Medeiros - Caslot Jean-Charles/Divulgação - Caslot Jean-Charles/Divulgação
Cientista brasileira Patrícia Medeiros recebe prêmio do programa da L?Oreal e Unesco para mulheres na ciência
Imagem: Caslot Jean-Charles/Divulgação

Para alcançar o objetivo final de gerar informações que auxiliem as comunidades extrativistas a divulgar e vender os seus produtos, Patricia Medeiros e sua equipe ainda testam hipóteses sobre os potenciais consumidores.

Além de apontar em quais plantas os extrativistas podem apostar mais, seja pelo sabor, disponibilidade ou valor calórico, os pesquisadores indicam o perfil socioeconômico mais propenso a consumir esse tipo de produto e a melhor maneira de publicizá-lo para atrair essas pessoas.

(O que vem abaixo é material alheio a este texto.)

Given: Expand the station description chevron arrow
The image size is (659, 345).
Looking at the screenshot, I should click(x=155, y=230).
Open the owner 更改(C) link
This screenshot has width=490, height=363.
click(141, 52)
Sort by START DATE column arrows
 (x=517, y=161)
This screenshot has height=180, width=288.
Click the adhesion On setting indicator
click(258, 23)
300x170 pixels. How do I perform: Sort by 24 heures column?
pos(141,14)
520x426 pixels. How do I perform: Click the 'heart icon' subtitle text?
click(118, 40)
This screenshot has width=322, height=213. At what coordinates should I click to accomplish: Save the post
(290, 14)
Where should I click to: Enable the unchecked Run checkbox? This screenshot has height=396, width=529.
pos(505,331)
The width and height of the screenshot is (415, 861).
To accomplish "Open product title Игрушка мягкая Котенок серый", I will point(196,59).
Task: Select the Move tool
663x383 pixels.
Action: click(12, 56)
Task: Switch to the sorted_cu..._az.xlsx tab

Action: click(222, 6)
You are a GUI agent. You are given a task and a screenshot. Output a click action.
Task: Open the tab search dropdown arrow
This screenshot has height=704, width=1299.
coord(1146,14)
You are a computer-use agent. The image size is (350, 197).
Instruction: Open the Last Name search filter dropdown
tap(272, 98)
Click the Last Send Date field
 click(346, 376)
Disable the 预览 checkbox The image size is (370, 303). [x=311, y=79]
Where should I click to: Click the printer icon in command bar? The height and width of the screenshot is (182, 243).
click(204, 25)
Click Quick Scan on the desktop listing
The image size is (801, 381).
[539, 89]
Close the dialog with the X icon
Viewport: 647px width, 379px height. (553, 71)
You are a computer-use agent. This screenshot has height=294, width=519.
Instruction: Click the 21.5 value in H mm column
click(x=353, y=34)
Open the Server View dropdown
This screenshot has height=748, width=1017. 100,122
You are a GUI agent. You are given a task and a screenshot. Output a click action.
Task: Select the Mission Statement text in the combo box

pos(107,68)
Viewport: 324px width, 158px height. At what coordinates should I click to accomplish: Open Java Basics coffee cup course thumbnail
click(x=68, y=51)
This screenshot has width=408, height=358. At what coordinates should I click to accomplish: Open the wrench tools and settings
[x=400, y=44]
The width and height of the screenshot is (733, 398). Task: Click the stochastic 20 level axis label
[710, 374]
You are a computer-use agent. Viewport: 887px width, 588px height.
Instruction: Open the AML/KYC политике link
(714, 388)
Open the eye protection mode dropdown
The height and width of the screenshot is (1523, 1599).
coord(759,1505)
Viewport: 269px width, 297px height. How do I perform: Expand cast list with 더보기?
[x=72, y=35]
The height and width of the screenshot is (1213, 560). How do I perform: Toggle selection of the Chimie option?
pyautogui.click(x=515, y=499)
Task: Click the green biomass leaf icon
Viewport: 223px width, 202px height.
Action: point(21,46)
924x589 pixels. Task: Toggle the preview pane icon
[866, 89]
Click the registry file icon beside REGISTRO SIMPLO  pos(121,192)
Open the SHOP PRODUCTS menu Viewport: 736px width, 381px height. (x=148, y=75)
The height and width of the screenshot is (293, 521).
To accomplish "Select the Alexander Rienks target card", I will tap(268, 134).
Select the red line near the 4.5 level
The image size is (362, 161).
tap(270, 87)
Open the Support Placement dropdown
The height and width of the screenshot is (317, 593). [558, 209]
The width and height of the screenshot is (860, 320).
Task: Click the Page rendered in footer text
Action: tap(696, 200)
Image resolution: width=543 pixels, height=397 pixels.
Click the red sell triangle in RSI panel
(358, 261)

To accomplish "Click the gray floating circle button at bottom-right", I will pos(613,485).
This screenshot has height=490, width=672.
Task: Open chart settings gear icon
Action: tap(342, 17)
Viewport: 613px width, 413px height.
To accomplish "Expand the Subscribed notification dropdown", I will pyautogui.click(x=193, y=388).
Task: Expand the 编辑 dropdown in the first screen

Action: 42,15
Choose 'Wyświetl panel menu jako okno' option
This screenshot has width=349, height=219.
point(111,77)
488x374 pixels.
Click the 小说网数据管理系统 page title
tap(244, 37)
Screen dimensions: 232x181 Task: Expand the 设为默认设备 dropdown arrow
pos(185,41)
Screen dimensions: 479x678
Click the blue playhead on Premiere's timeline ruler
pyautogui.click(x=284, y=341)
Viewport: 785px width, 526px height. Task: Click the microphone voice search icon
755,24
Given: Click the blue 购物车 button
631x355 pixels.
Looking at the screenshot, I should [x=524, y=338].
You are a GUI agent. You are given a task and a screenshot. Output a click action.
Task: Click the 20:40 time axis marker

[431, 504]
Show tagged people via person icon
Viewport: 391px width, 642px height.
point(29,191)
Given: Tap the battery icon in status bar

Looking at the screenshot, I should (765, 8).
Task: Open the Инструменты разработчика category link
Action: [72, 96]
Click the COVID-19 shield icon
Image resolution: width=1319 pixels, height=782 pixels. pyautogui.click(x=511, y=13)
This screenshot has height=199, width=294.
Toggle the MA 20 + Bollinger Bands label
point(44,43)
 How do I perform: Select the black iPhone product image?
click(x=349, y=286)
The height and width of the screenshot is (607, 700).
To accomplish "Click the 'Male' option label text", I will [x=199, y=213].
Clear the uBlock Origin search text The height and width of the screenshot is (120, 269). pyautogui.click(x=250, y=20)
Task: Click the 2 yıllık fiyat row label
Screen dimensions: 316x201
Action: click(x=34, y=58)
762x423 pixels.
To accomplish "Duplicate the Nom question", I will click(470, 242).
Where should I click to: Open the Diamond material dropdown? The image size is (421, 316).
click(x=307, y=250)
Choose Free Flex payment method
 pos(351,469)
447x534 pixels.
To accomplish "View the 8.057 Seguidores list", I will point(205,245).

Essas estratégias não beneficiam somente as comunidades extrativistas, mas são fundamentais para diversificar a dieta humana, que ao longo do tempo - num processo intensificado pela urbanização e pelas grandes plantações - passou a se resumir a uma pequena variedade de espécies.

Medeiros enfatiza que essa diversificação é urgente num contexto de crise climática e insegurança alimentar crescente, em que muitos dos alimentos que consumimos sofrerão escassez em função do clima.

"Quanto mais a gente diversifica os sistemas alimentares, maior a chance de manter o abastecimento [de comida] quando a crise chegar no nível ainda mais crítico. Por isso é super importante pensar não só em plantas do extrativismo, mas em cultivos menos populares que se adequem às novas realidades do ponto de vista climático. Fazer isso é projetar segurança alimentar para o presente e para o futuro."